Scientists generally want
structural information when a project begins, and ideally that structural information
comes from crystallography. Most of us who have been doing drug discovery for a
while can remember seeing the first structure of a favorite molecule bound to a
target protein and being inspired, reassured, or sometimes confused. But as crystallography
becomes increasingly high throughput, it is now not uncommon to obtain dozens or even hundreds
of structures. What to do with all this bounty? In a recent open-access J. Chem. Inf. Model.
paper, Mihaela Smilova, Brian Marsden, and collaborators at University of Oxford,
the Cambridge Crystallographic Data Centre, and Exscientia describe one
application.
Back in 2016 we wrote about a
computational approach called hotspot mapping, which uses three small fragment
probes (aniline, cyclohexa-2,5-dien-1-one, and toluene) to virtually explore
potential binding sites and map hydrogen bond acceptors, donors, and apolar
interactions. The idea was to predict binding sites and the key interactions
likely to drive affinity. The new paper focuses not just on affinity, but on
selectivity.
The approach starts by taking multiple
structures of the same protein bound to various ligands, especially fragments.
Ligands and water molecules are then removed, and hotspot mapping is conducted
for each structure. Then, all the hotspot maps are combined to generate an “ensemble”
hotspot map, which in theory should give a more complete picture of potential attractive
and repulsive interactions than a single structure.
To assess selectivity, the
ensemble hotspot map of one protein is “subtracted” from that of another. If
the proteins are very closely related, this “selectivity map” might be empty:
all the interactions for one protein would be present in the other. But if there
are differences, they become very apparent.
Several retrospective case studies
are provided. In the first, ensemble hotspot maps were generated from the closely
related bromodomains BRD1 and BRPF1, using 23 and 26 fragment-bound structures,
respectively. The selectivity map clearly shows the potential for a hydrogen
bond donor on a ligand to bind to the backbone amide of a serine in BRD1; the corresponding
residue in BRPF1 is a proline, incapable of making this interaction. And
indeed, an examination of the literature revealed that this interaction had previously
been used to generate inhibitors of BRD1 that were 15-fold selective over
BRPF1.
The kinases p38α and ERK2 are also
closely related, but selectivity maps generated from five p38α structures and
17 ERK2 structures revealed a hydrophobic pocket in the former but not in the
latter. This pocket had previously been used to generate selective inhibitors of
p38α. Similarly, 28 structures of CK2α and 32 structures of PIM1 were used to
generate a selectivity map that also revealed a hydrophobic pocket that can form
in the former protein and had been used to generate selective inhibitors.
Generally, the more structures
available, the more informative the selectivity maps are. The researchers note
that though they only used five p38α structures, the fragments were chosen to
be diverse (and interestingly all of them made interactions in the hydrophobic
pocket). Also, while some protein flexibility can improve the maps, too much is
a problem. (For the kinases, only DFG-in structures were used, for example.)

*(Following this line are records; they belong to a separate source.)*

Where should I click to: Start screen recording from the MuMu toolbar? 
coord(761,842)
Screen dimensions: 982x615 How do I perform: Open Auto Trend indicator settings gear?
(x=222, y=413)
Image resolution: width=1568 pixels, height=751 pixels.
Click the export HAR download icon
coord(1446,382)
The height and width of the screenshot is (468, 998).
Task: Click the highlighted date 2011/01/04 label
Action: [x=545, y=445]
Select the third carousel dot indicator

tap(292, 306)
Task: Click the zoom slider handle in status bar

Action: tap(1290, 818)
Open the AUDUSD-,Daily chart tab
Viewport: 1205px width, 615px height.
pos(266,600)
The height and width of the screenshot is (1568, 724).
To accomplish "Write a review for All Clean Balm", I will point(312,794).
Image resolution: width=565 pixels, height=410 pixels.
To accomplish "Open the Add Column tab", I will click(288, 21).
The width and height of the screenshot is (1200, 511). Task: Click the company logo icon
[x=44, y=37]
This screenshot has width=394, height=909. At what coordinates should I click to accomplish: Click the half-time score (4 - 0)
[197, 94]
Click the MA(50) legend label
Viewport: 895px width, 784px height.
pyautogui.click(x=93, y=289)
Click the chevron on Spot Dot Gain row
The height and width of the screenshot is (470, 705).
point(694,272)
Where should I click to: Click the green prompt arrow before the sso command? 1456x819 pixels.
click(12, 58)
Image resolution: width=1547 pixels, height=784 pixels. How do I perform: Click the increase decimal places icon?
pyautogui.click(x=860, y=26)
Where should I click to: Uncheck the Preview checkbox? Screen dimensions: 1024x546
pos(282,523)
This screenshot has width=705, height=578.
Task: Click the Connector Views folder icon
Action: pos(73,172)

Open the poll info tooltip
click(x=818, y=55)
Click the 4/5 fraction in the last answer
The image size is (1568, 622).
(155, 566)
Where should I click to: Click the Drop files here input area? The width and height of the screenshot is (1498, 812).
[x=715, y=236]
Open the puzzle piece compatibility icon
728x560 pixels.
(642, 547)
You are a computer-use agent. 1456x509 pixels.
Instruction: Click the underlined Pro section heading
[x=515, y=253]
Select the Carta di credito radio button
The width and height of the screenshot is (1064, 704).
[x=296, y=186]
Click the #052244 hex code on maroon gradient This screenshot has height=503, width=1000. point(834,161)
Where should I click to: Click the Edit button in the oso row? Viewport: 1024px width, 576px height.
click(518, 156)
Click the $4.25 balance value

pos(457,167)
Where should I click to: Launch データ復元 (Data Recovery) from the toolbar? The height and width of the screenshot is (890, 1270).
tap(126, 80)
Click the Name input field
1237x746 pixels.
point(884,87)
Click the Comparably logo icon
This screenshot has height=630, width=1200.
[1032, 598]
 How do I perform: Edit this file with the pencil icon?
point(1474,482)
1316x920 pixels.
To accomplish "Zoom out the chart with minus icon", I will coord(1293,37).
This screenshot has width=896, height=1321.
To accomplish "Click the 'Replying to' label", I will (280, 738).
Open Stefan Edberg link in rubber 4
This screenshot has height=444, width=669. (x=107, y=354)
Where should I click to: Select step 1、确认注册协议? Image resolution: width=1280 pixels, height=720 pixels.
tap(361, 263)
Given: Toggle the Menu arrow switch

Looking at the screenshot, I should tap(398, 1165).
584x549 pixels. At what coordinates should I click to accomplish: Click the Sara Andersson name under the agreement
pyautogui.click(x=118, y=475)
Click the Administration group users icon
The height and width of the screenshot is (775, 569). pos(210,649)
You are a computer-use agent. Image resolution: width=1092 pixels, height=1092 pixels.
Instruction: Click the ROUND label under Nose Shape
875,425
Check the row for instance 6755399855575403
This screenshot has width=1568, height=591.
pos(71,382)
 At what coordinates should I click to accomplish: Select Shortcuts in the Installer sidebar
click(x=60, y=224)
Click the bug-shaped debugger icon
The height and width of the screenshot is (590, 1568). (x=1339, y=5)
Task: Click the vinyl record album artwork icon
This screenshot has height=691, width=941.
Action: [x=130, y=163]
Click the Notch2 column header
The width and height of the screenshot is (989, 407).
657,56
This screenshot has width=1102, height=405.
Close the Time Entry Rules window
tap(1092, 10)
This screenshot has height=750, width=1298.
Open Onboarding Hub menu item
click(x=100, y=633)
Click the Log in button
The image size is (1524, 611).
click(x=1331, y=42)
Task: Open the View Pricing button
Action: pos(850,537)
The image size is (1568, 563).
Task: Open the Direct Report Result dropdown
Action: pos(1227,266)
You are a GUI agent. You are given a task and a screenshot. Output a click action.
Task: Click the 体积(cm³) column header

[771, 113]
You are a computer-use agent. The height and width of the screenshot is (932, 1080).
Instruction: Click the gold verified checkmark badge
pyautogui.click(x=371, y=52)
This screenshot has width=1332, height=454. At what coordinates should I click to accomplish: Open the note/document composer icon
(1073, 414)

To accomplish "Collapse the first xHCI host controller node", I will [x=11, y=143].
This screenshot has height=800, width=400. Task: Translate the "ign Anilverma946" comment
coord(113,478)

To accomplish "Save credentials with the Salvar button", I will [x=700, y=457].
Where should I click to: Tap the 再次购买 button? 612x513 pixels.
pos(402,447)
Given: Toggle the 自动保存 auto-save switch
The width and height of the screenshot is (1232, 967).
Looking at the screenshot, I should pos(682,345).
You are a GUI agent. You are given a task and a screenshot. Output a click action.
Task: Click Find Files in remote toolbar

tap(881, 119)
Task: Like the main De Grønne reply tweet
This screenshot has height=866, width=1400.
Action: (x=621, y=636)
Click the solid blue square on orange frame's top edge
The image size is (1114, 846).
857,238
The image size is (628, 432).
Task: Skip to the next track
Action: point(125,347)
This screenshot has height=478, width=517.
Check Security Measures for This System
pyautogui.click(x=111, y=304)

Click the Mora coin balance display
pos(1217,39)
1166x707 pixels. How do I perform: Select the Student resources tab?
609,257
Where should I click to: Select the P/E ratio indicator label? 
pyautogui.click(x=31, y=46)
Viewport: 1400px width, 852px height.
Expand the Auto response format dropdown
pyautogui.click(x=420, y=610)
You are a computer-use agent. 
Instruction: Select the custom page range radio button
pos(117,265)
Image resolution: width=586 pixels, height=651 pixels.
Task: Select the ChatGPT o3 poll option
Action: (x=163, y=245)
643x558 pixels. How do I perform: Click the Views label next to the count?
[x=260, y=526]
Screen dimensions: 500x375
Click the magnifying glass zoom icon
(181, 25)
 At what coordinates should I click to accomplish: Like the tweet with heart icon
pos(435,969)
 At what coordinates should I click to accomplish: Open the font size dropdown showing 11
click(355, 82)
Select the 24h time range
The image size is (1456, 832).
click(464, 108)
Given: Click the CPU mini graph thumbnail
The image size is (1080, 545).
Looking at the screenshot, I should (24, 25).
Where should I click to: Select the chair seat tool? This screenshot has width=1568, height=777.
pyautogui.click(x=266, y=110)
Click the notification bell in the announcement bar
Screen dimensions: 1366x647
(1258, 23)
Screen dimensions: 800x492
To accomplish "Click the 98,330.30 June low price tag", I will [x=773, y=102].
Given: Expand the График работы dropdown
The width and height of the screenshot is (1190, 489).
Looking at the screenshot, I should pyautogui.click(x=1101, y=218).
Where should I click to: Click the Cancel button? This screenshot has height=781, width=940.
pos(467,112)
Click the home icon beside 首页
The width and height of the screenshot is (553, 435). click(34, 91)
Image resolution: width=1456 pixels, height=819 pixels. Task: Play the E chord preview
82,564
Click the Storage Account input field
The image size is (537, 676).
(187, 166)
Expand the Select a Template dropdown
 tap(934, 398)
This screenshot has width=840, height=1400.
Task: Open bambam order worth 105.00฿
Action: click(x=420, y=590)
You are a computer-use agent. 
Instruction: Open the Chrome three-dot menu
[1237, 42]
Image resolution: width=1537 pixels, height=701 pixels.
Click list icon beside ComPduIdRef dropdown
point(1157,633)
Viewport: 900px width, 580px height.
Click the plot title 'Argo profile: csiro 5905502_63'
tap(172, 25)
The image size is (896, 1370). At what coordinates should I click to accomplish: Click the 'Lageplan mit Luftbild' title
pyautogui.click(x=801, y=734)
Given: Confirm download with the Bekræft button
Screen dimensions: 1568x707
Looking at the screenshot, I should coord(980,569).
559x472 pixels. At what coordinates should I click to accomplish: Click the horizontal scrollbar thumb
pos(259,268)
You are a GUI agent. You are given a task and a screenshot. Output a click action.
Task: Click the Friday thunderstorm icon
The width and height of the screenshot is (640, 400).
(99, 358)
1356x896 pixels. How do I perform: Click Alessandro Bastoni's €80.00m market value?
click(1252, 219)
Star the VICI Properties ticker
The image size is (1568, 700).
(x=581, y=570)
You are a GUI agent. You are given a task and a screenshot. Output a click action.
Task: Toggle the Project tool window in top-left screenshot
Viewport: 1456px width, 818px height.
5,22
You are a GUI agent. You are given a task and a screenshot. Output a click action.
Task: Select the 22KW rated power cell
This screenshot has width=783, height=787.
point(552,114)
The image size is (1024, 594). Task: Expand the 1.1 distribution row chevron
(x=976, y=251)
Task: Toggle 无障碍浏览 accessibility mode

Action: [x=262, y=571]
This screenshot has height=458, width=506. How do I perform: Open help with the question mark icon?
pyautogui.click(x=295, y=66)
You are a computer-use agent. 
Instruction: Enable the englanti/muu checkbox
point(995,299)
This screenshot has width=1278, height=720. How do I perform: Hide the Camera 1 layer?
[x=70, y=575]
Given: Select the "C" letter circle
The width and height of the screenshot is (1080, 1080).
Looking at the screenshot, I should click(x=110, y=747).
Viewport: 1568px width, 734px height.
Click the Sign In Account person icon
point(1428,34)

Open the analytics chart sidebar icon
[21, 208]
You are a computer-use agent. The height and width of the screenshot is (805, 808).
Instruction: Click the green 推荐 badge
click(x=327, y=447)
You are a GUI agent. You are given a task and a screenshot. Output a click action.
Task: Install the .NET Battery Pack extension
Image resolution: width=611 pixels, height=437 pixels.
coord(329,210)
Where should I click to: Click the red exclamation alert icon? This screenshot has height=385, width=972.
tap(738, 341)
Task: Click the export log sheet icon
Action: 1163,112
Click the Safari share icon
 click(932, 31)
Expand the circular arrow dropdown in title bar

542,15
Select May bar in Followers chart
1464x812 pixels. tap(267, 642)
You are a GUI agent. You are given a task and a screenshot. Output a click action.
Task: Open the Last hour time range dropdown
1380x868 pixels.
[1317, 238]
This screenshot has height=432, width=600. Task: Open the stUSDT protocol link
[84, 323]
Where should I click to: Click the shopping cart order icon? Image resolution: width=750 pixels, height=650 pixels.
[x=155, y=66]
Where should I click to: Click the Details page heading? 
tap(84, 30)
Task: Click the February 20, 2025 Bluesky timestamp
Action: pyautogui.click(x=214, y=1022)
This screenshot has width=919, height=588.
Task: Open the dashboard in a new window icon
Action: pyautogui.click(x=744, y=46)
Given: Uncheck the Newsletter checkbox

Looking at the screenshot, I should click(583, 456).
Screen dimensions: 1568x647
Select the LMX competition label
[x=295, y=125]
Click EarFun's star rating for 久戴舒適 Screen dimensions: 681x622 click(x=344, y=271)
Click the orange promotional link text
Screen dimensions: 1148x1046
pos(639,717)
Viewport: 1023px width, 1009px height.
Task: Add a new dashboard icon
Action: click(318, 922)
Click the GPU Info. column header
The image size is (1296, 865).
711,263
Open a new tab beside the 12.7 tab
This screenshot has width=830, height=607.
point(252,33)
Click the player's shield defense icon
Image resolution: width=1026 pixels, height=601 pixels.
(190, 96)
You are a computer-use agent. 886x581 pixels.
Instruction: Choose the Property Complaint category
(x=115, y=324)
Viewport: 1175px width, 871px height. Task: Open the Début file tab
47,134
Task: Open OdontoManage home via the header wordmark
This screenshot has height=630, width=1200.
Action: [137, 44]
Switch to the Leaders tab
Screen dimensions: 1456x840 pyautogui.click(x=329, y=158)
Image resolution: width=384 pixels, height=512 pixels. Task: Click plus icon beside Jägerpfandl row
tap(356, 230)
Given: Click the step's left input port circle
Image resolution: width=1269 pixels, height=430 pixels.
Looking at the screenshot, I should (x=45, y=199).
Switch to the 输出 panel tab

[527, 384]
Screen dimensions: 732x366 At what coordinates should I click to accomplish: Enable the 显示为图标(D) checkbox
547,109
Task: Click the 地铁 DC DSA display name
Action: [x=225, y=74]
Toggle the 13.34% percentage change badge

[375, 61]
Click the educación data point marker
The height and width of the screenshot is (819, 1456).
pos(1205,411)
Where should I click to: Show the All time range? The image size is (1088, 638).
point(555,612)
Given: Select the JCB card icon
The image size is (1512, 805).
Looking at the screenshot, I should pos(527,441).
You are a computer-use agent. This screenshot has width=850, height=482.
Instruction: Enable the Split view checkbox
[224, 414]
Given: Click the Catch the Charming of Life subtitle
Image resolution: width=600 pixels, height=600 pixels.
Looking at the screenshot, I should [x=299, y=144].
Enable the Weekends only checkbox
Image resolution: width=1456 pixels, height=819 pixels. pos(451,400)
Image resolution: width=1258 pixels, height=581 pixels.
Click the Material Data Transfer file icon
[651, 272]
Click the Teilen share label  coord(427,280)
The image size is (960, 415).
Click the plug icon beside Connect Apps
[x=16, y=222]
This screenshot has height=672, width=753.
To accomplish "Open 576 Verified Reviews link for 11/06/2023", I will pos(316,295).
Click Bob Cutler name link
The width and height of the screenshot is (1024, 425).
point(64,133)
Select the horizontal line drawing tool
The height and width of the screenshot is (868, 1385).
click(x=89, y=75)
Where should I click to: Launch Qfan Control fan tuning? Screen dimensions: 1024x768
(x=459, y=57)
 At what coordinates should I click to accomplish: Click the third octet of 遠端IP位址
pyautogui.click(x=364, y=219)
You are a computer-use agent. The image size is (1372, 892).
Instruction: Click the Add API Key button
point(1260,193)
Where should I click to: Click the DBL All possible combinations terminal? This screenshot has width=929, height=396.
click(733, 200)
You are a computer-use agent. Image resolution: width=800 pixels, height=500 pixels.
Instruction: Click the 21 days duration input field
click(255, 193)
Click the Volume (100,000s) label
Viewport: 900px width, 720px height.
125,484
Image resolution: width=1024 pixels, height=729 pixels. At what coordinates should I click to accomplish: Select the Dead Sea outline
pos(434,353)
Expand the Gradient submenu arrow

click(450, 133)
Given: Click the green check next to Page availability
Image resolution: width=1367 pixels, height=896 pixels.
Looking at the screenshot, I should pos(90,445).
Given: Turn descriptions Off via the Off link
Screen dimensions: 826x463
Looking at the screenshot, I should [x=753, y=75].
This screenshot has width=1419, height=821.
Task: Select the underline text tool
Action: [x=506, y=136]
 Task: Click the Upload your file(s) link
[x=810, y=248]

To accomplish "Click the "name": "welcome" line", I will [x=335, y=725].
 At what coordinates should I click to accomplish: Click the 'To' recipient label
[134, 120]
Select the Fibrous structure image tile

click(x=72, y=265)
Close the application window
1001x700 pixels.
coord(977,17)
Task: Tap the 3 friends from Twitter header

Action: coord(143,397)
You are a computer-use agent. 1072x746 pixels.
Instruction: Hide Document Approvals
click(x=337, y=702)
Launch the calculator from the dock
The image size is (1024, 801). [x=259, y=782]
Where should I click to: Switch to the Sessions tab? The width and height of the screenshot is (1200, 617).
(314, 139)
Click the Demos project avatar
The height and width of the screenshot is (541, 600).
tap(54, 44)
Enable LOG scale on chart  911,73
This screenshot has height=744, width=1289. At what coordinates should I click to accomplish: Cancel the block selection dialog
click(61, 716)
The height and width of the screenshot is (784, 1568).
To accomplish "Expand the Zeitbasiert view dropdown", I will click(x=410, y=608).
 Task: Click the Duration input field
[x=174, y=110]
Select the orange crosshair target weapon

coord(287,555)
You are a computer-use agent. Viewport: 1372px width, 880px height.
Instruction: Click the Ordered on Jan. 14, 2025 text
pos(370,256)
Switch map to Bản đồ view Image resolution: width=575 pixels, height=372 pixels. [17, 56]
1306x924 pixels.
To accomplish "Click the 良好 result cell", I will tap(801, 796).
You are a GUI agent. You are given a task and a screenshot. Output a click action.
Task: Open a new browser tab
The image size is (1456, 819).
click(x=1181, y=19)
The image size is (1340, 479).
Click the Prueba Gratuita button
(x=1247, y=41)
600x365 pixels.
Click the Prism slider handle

This method is a nice synthesis
of experimental and computational techniques. A skeptic might argue that it
doesn’t provide fundamentally new information: in the examples provided, the
selectivity features had already been found and exploited by medicinal
chemists. But the automated process and the clear output may speed things up,
especially for newer targets, and indeed the researchers note that it is being
applied in-house at Exscientia.
Perhaps most importantly, if you’d
like to try it yourself, the code is freely available here. Happy mapping!